The markets point to a sounder investing environment. A survey by Washington's Emerging Markets Private Equity Association and London's Coller Capital Ltd. shows Brazil surging ahead of China and India for the first time as the most attractive emerging market for dealmaking in the next 12 months. Limited partners give it top marks on political risk, and better grades for entry valuations.
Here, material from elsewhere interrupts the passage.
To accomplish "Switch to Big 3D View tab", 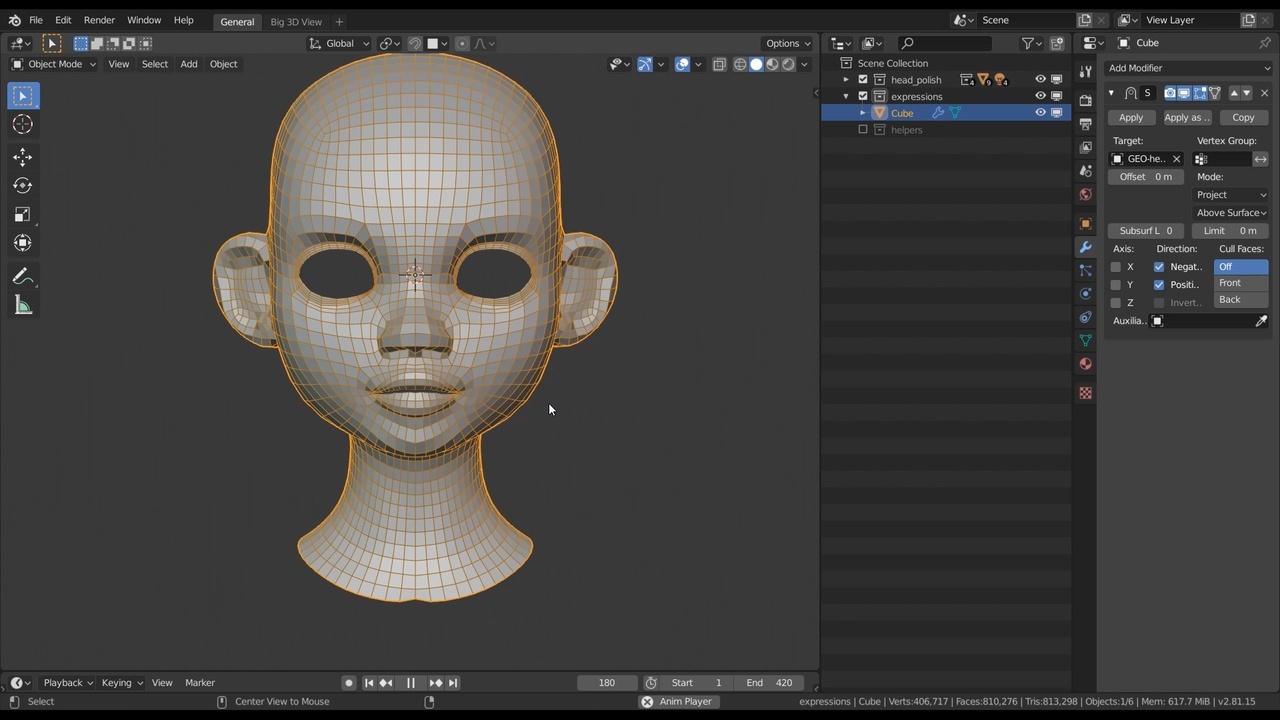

For now, it seems, everyone's humming samba tunes. "The macro environment in Brazil is very different now," says Alex Pellegrini, a partner at Apax Partners LLP, which last year bought a majority of Brazil's largest IT and business process outsourcing company, Tivit Terceirização de Tecnologia e Serviços SA. It was Brazil's first take-private, valuing the São Paulo company's stock at around 1.7 billion reais ($1 billion).
Historically, Brazil has had an active PE industry. While most were midsized funds, that's changing. Regional funds have grown larger, and there are more of them. About 30 Brazil-focused funds have raised about $9.5 billion in the last three years, according to Preqin Ltd. A further 20 funds are targeting $10 billion currently.
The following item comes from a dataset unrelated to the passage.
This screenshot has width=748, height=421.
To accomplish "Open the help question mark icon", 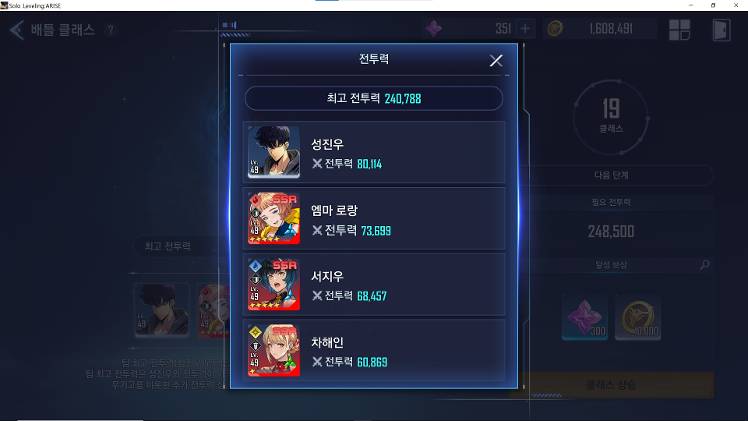I will coord(111,30).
Advent International Corp., one of the more active firms, closed a $1.65 billion, fourth Latin American fund last April. While a record at the time, it was beaten by Buenos Aires-based Southern Cross Group, whose fourth fund drew $1.68 billion in September, attributed to demand from new LPs globally. With offices in the region's major capitals, Southern Cross is among the largest operations in Brazil, alongside alternative asset managers Gávea Investimentos, Pátria Investimentos and GP Investments Ltd., now also raising a big new pool.
Focusing on Brazil, Mexico and Argentina, Advent has had a presence in São Paulo since 1997 when it made its first investment in credit card processor CSU CardSystem SA. Its team, led by managing partner Patrice Etlin, has since expanded to 17 investment professionals, the largest PE unit domiciled in Brazil.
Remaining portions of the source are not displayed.